====== Task inputs

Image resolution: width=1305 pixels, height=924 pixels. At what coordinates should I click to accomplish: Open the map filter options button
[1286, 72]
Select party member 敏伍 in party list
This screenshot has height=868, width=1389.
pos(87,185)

============

_The task:_ Convert the rows above into a Markdown table with the columns No. and Line. Number each line in order and leave out any blank ones.

_Written answer:_
| No. | Line |
|---|---|
| 1 | Image resolution: width=1305 pixels, height=924 pixels. At what coordinates should I click to accomplish: Open the map filter options button |
| 2 | [1286, 72] |
| 3 | Select party member 敏伍 in party list |
| 4 | This screenshot has height=868, width=1389. |
| 5 | pos(87,185) |